## WORK REQUIRED
Which lines in the listing below contain the string "size"? Copy each of them, treating case as significant.

Data entries
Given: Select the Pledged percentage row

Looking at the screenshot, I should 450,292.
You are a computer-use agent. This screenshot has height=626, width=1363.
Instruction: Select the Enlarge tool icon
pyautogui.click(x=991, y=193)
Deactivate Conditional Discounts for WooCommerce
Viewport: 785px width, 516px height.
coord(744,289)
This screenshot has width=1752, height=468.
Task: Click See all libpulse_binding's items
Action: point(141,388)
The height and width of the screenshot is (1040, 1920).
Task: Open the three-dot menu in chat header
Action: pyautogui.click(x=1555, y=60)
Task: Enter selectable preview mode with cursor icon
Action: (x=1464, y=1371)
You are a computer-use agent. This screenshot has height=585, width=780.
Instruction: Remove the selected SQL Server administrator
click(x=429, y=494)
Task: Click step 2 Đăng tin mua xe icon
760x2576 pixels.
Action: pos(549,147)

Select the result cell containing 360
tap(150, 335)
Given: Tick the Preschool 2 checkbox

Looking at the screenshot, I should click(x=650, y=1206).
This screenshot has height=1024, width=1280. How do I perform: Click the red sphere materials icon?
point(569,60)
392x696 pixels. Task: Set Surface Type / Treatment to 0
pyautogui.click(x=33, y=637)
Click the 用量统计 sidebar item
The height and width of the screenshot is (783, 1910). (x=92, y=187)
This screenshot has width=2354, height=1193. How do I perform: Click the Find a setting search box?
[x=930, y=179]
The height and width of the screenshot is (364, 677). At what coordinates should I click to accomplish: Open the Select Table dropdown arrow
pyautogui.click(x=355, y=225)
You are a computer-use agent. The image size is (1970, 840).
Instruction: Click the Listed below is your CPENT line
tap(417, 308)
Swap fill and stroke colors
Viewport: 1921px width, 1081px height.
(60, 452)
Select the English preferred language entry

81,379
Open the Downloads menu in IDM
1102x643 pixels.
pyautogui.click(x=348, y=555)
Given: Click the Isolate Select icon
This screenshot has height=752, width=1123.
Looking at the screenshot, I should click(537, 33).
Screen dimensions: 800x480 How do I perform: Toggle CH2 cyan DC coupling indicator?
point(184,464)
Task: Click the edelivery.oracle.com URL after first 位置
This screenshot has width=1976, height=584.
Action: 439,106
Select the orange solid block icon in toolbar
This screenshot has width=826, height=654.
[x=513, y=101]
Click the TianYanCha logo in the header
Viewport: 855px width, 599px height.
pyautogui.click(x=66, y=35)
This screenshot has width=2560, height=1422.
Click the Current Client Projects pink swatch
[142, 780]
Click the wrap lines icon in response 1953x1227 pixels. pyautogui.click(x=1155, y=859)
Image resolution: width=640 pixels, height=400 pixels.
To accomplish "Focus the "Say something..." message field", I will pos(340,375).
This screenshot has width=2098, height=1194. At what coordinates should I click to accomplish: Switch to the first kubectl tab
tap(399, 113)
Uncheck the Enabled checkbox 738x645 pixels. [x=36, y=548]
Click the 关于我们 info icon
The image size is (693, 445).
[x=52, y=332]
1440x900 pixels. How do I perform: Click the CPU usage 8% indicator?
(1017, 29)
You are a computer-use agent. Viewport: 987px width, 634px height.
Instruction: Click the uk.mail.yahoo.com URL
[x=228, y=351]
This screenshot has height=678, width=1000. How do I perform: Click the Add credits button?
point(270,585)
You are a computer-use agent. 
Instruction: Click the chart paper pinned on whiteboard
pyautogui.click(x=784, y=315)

## COMPLETE RESPONSE
You are a computer-use agent. The image size is (1970, 840).
The image size is (693, 445).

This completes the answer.